Un message complété par des images de “gens devenus fous” avec combats de rue et pillages.

Si la vidéo s'était arrêtée là, ce n'aurait été que banale exploitation de la peur.

C'est alors que la pub de campagne a glissé dans le bizarre.

Када схватите да сте направили велику грешку, јасно вам је да не можете платити кирију. Када схватите да не можете платити кирију, једино што вам преостаје је да направите времеплов, вратите се назад кроз време и гласате. Када употребите времеплов који сте направили како би сте се вратили уназад и гласали, случајно се вратите у далеку прошлост и поједе вас диносаурус!
Зашто би сте хтели да вас поједе диносаурус? Немојте остати у прошлости, гласајте за будућност!

Quand vous comprenez votre grosse erreur, vous vous apercevez que vous ne pouvez plus payer le loyer. Quand vous ne pouvez plus payer le loyer, tout ce qui vous reste à faire est de construire une machine à remonter le temps, revenir en arrière et voter. Quand vous utilisez la machine à remonter le temps que vous avez construite pour remonter le temps et voter, il se pourrait que vous reculiez dans un passé lointain et soyez mangé par un dinosaure !
Pourquoi vouloir être mangé par un dinosaure ? Ne restez pas dans le passé, votez pour le futur !

Le SNS a donné à sa liste le nom de son chef Aleksandar Vučić, actuellement président du pays, bien qu'il s'agisse d'élections parlementaires et non présidentielles.

Le SNS a passé sa campagne à promouvoir le culte de la personnalité de Vučić en tirant profit de l'emploi du temps présidentiel en période de pandémie et puisant de façon générale dans les ressources de l’État. Sans pour autant attirer l'attention des autorités anti-corruption.

Capture d'écran du site web du Parti socialiste de Serbie, avec son slogan électoral “Nous restons fermes” (Ми стојимо постојано) en titre.

OBJECTIF>
D'après l'extrait du document, quel nom le SNS a-t-il donné à sa liste électorale ?

DONNÉES DISPONIBLES>
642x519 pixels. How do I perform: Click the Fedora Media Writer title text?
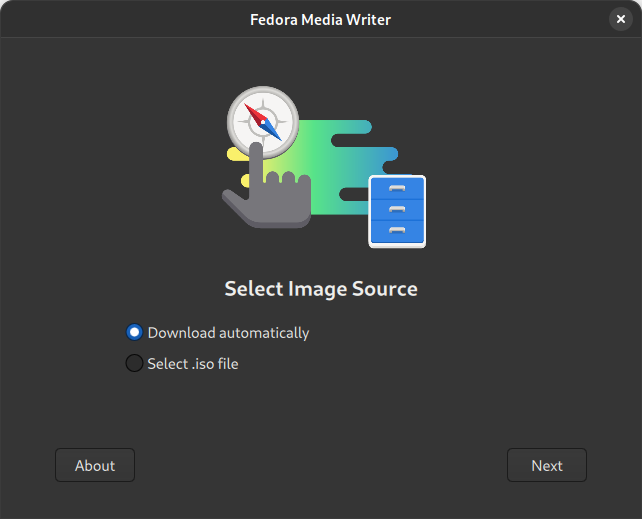[x=321, y=19]
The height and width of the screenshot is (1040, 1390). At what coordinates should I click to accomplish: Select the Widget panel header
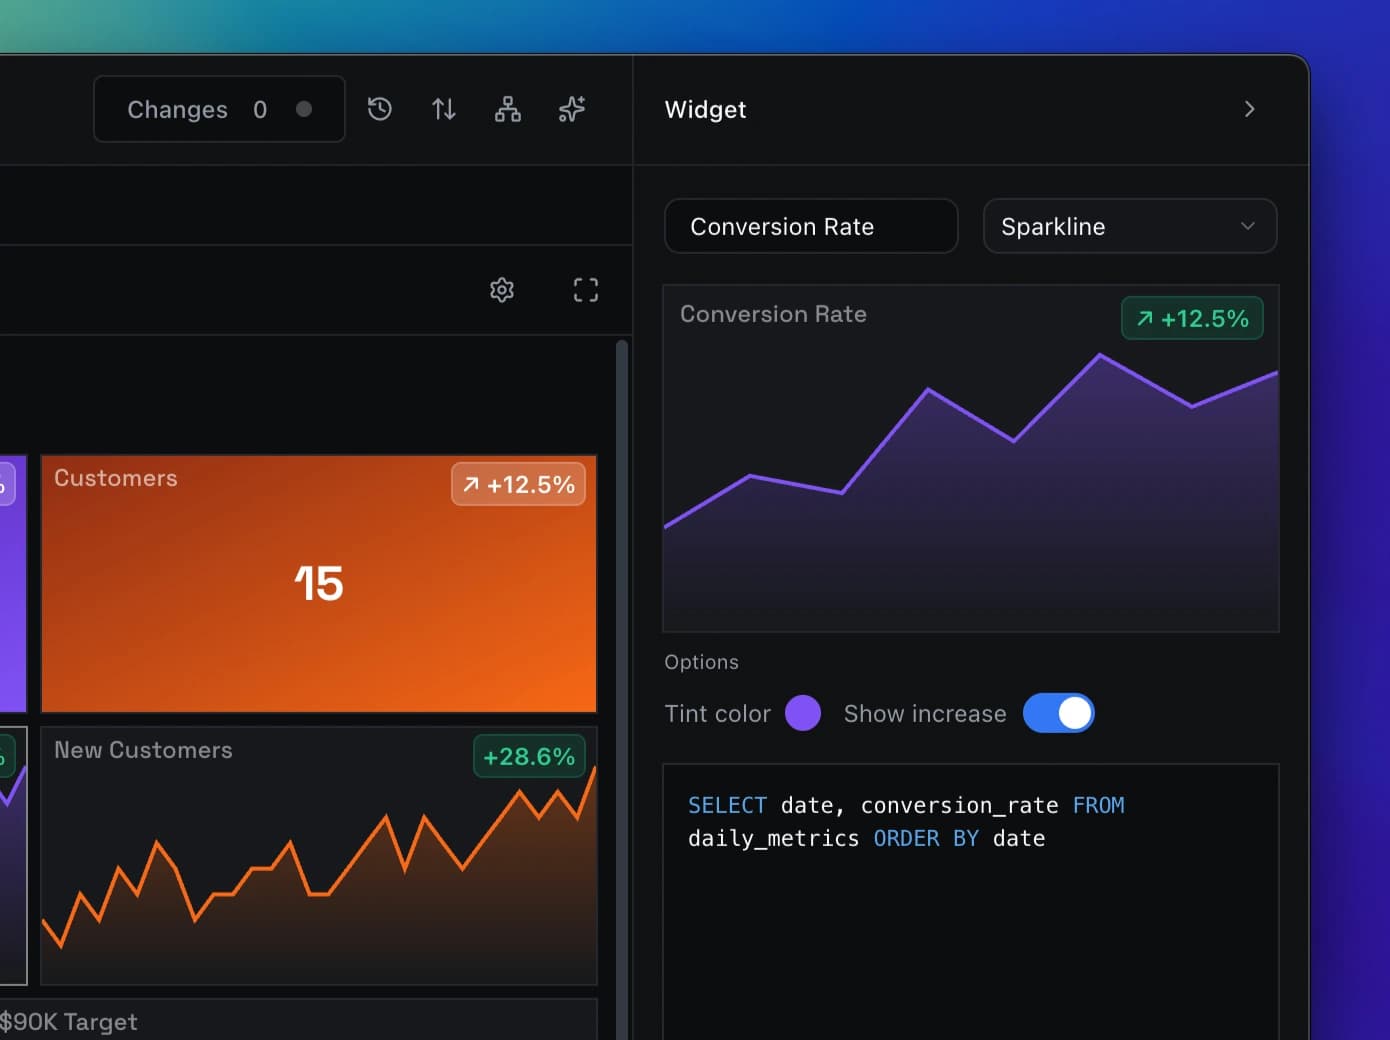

RÉPONSE>
Le SNS lui a donné le nom de son chef, Aleksandar Vučić, actuellement président du pays.